* **THE PROBLEM**
Please filter the entries and return only the lines that include "checkbox".

- Opening Delimiter -

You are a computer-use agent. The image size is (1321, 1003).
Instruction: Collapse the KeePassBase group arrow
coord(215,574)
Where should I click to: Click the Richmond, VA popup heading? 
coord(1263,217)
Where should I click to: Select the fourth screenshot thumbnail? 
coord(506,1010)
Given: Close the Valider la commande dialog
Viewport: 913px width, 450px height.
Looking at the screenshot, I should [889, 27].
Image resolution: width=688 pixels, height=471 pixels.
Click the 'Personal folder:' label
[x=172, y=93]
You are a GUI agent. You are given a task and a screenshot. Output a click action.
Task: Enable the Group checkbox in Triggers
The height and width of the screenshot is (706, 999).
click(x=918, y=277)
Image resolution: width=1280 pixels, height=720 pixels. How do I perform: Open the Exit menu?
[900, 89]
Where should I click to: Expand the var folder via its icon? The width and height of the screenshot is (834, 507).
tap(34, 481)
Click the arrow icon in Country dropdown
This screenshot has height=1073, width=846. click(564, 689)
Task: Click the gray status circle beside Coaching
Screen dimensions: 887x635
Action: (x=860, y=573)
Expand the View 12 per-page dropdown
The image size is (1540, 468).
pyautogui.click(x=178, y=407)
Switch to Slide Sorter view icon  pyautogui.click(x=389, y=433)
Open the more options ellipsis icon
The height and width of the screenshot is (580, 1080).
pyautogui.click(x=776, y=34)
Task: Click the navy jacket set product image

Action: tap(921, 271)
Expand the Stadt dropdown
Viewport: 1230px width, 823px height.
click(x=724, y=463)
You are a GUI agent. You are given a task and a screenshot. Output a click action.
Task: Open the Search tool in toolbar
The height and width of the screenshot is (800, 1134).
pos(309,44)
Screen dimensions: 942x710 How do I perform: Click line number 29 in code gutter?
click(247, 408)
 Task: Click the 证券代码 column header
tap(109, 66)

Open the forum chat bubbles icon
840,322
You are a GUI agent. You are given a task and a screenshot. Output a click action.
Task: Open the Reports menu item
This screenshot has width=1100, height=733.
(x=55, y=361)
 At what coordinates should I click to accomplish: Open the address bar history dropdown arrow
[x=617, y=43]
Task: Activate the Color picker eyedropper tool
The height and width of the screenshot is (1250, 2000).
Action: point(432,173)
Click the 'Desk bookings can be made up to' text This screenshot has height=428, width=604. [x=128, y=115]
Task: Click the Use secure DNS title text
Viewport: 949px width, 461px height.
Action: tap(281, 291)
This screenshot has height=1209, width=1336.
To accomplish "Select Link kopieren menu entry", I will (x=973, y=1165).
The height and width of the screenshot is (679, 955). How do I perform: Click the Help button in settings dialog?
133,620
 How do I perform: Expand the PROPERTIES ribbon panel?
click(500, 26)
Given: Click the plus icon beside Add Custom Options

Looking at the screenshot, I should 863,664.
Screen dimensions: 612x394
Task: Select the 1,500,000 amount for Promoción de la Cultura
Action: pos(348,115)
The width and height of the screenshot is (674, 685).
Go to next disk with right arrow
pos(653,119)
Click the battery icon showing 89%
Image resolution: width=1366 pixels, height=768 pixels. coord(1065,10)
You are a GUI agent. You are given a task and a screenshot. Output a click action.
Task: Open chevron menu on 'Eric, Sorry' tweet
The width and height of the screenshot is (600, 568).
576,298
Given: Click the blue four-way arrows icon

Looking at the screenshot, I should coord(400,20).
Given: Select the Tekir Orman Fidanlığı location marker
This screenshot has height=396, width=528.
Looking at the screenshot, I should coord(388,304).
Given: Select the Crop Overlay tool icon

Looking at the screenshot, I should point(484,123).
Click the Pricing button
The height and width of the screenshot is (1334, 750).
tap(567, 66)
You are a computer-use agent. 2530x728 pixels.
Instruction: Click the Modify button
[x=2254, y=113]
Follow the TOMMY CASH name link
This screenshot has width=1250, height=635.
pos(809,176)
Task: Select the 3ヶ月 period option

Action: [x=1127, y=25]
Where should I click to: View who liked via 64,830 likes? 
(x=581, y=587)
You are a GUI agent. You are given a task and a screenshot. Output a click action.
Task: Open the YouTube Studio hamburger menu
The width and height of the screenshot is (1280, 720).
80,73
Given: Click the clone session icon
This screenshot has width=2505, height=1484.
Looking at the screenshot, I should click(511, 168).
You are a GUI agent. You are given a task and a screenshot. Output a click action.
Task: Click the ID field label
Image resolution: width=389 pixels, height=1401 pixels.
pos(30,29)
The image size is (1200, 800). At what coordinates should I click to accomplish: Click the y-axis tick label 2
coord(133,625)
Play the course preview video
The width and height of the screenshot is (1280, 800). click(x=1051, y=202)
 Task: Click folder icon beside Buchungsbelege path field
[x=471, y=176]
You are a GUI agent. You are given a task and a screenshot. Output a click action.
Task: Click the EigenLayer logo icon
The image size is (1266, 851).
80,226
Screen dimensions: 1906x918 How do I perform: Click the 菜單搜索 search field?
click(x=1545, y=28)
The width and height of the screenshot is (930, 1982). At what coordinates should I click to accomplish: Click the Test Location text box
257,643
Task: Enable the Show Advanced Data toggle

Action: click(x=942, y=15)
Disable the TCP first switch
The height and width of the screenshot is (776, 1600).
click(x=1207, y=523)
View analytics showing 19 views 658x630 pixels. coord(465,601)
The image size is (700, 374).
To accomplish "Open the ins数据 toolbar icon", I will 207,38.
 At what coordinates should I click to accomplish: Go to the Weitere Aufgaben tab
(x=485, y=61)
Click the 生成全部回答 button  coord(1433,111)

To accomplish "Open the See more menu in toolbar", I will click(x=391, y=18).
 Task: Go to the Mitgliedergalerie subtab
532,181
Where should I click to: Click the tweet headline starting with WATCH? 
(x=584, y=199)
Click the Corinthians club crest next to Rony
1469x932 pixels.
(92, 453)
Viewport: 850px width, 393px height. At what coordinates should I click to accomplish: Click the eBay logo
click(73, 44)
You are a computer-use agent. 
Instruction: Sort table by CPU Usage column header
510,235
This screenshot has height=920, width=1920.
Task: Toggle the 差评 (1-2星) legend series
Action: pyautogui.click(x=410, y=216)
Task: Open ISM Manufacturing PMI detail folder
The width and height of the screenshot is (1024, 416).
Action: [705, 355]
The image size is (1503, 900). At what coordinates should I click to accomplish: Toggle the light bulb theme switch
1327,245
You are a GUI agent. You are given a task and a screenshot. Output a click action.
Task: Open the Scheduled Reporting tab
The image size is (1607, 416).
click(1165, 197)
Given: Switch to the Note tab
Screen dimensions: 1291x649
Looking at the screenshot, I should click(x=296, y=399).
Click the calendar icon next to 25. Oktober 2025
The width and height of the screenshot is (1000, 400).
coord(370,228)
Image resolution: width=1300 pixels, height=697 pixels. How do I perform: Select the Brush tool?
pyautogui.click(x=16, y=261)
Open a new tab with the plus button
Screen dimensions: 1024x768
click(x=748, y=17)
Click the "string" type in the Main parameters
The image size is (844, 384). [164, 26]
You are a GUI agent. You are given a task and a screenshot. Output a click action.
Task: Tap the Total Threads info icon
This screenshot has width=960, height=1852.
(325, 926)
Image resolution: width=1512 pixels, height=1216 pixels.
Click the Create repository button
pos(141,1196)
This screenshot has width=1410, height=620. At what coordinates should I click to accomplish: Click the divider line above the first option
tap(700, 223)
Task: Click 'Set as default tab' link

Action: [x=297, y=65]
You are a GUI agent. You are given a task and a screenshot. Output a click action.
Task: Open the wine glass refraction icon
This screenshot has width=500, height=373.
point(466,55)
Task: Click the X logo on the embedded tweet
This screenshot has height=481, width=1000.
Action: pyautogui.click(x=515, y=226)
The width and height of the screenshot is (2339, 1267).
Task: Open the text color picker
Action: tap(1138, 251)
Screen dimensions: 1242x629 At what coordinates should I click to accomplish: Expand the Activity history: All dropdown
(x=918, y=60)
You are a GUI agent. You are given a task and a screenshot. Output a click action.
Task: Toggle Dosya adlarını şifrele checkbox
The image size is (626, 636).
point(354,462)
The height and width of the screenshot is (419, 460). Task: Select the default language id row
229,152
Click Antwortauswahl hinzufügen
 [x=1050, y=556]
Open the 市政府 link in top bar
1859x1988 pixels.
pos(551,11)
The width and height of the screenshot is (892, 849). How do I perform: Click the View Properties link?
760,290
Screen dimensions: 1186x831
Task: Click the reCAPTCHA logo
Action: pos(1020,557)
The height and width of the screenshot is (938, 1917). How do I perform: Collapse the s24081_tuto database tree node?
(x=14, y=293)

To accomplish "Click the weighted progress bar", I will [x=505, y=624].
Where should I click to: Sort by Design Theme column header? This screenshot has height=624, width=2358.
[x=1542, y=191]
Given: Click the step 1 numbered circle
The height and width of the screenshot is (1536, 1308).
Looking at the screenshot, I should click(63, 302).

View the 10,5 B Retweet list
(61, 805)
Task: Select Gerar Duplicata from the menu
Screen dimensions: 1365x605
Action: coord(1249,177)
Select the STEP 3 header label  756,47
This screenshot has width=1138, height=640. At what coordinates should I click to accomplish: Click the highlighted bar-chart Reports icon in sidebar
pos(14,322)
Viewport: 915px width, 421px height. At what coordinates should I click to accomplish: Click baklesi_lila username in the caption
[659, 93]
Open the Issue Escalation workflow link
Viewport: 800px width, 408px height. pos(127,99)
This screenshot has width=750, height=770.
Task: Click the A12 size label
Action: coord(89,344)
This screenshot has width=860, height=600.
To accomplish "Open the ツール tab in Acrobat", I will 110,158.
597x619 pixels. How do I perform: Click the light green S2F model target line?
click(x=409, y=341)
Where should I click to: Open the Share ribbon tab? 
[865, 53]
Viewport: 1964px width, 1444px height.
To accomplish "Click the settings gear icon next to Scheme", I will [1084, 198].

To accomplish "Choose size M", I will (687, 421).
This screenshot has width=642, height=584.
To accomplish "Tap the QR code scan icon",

- Closing Delimiter -

* **RESULT OF THE TASK**
Task: Enable the Group checkbox in Triggers
Task: Toggle Dosya adlarını şifrele checkbox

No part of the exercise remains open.